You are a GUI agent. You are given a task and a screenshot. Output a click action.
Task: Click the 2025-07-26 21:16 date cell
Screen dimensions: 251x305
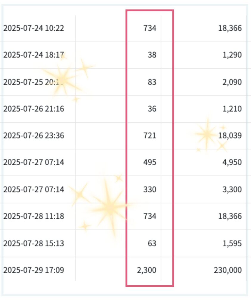[x=34, y=109]
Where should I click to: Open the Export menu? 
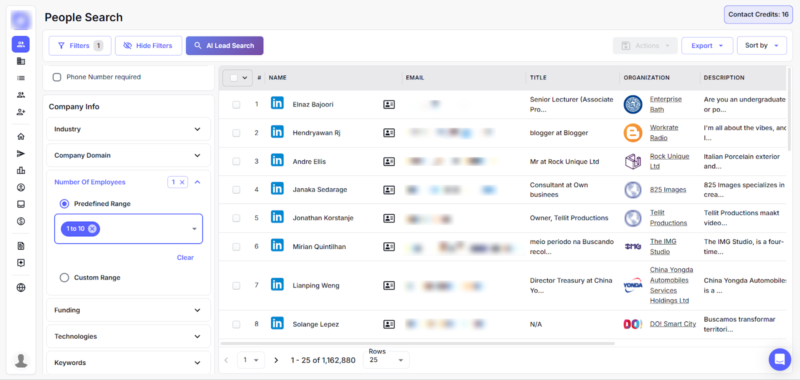click(707, 46)
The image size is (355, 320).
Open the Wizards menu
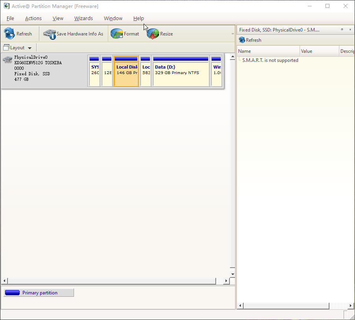[x=83, y=19]
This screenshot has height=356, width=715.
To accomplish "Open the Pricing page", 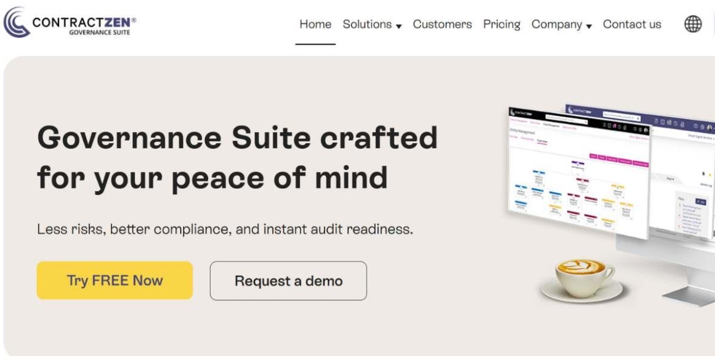I will point(501,25).

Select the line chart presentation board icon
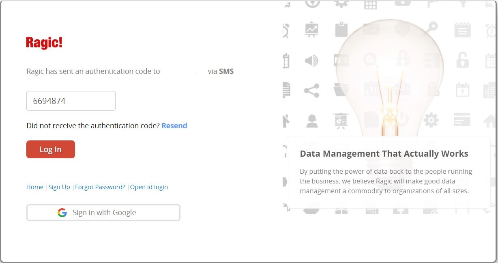(311, 30)
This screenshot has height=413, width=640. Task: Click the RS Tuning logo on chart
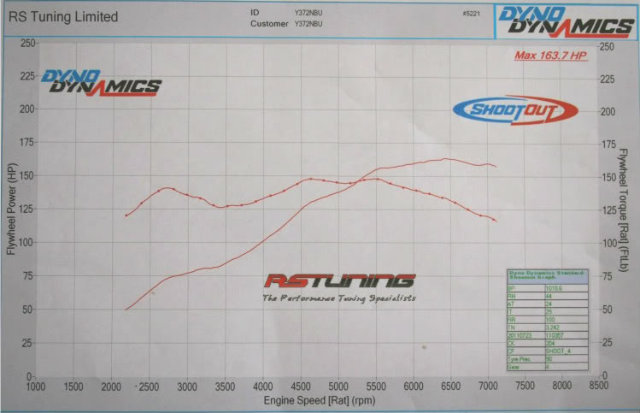[339, 281]

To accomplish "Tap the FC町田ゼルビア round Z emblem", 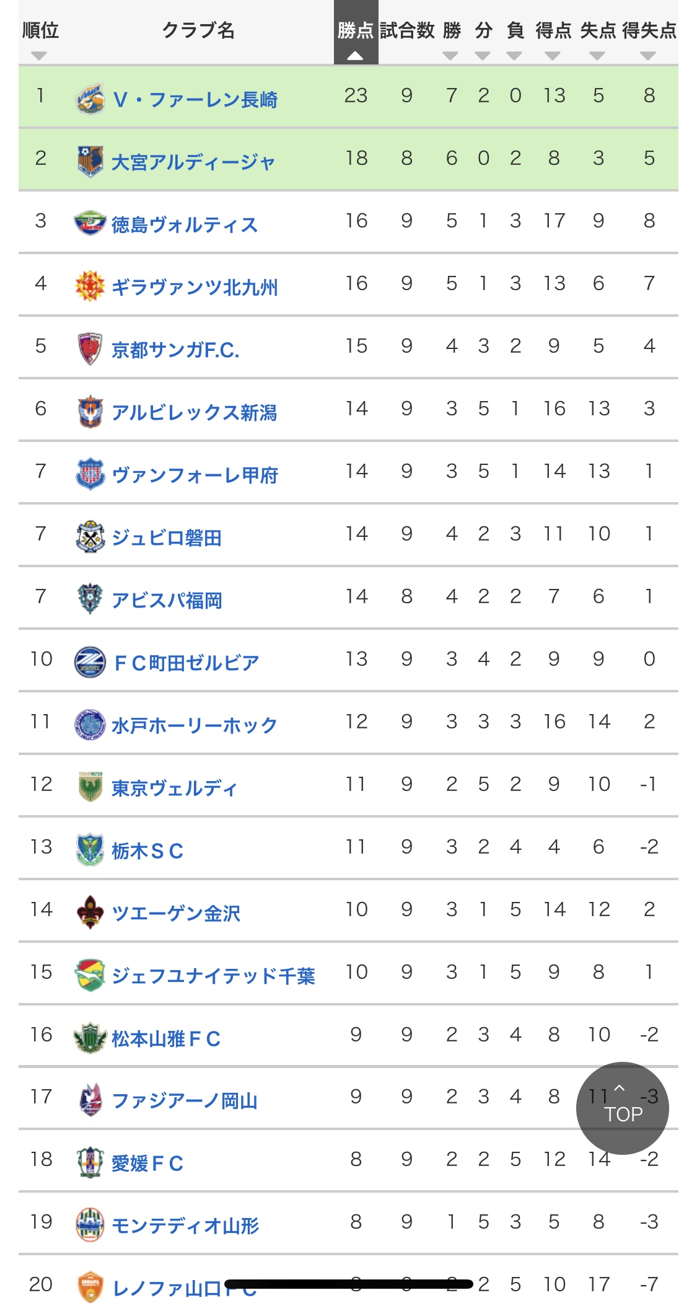I will coord(90,661).
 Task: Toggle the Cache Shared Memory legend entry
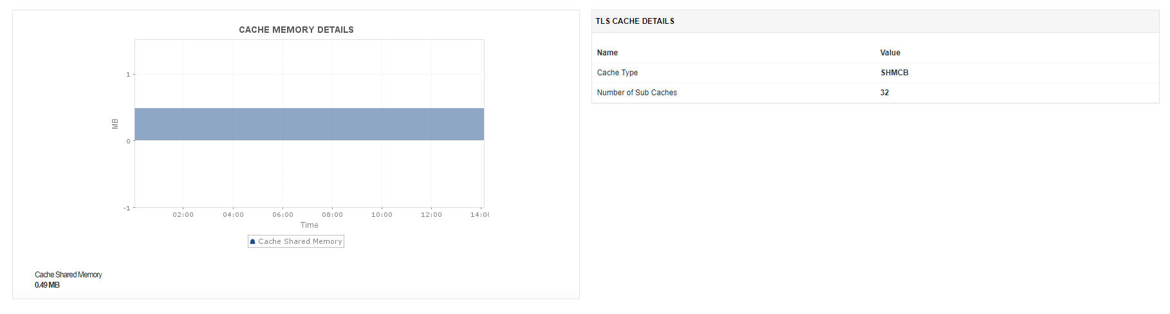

-- -- --

**ACTIVITY**
From the listing above, restate verbatim the lines running from the one with "Task: Click the 2025-07-26 21:16 date cell" through the one with "This screenshot has height=356, width=715.", inclusive, but not the pictures.

**TASK RESPONSE**
Task: Click the 2025-07-26 21:16 date cell
Screen dimensions: 251x305
[x=34, y=109]
Where should I click to: Open the Export menu? 
click(707, 46)
The image size is (355, 320).
Open the Wizards menu
[x=83, y=19]
This screenshot has height=356, width=715.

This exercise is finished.